_APPLY WHAT YOU READ_
(A) In the Sarah Schweitzer article below, which of her stories did the Pulitzer Prize committee name a finalist in feature writing?
(B) Return the passage of the Sarah Schweitzer article between "Sarah Schweitzer spent almost" and "in New Hampshire.", inclusive.

_SOURCE DOCUMENT_
Journalist Sarah Schweitzer spent the better part of five months immersing herself into the daily life of a six-year-old boy and his family in order to tell his story. Some mornings, she’d wait outside their trailer at a campground before they had woken up and, some days, she’d join the boy, Strider, at school.

During a recent virtual conversation, Schweitzer discussed the reporting process behind the resulting story, “The Life and Times of Strider Wolf,” which Professor Jack Shuler teaches in his Literary Nonfiction class. The story exhibits the kind of empathetic reporting that the journalism program aims to foster.

The online event was part of a Happy Hour series that connects journalism students with acclaimed writers and reporters. While Denison’s campus is closed amid the Covid-19 pandemic, students log into an online portal for a live video conversation with the guest of the week.

Sarah Schweitzer spent almost two decades honing her narrative instincts at The Boston Globe and the St. Petersburg Times. In April 2015, she was acknowledged by the Pulitzer Prize committee, which named her story “Chasing Bayla” a finalist in feature writing, calling it “a masterful narrative of one scientist’s mission to save a rare whale.” The next year, “The Life and Times of Strider Wolf,” was named a Finalist for the ONA 2016 Feature Award. Schweitzer is currently a freelance narrative nonfiction writer and working on a novel in New Hampshire.

“The Life and Times of Strider Wolf” chronicles Strider, who is poverty-stricken while living with his grandparents in rural Maine and, having faced an abusive past, embarks on quests for love, security, and hope.

Strider’s story is another in Schweitzer’s string of reported stories about children who seem to shine in some aspects of their lives while also dealing with adverse circumstances, including homelessness and living in the foster care system.

_RECORD EXTRACTS_
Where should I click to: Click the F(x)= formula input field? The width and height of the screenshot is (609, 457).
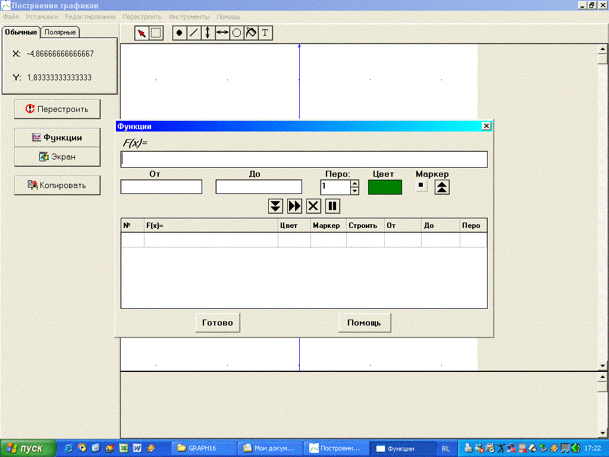pos(304,159)
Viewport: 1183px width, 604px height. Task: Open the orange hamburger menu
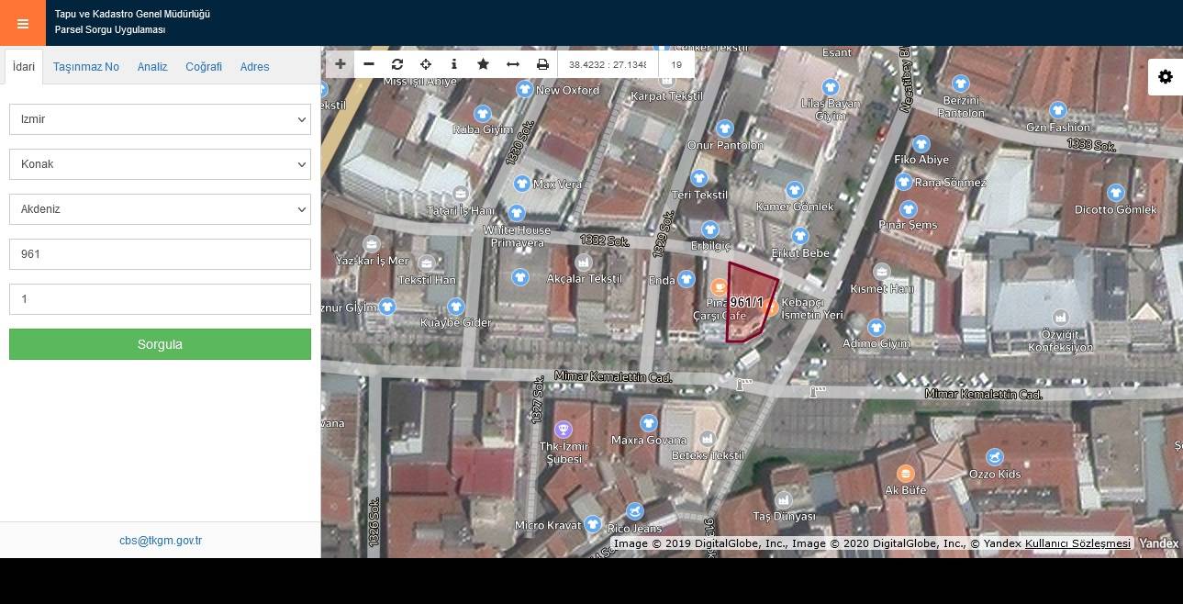click(x=23, y=24)
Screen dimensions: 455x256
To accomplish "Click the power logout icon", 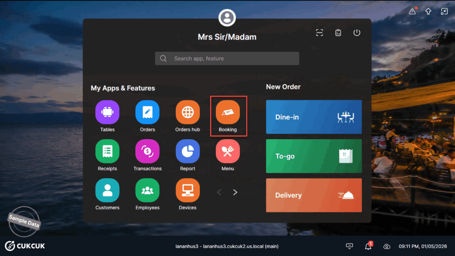I will click(357, 33).
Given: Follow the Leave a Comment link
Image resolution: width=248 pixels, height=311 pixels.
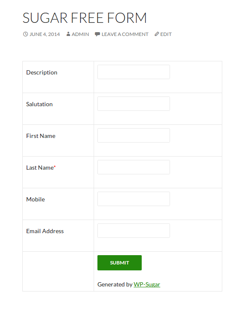Looking at the screenshot, I should (x=125, y=34).
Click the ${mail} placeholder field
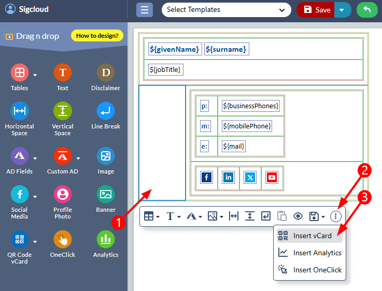 234,147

_EXPECTED RESULTS_
(A) "Chasing Bayla"

(B)
Sarah Schweitzer spent almost two decades honing her narrative instincts at The Boston Globe and the St. Petersburg Times. In April 2015, she was acknowledged by the Pulitzer Prize committee, which named her story “Chasing Bayla” a finalist in feature writing, calling it “a masterful narrative of one scientist’s mission to save a rare whale.” The next year, “The Life and Times of Strider Wolf,” was named a Finalist for the ONA 2016 Feature Award. Schweitzer is currently a freelance narrative nonfiction writer and working on a novel in New Hampshire.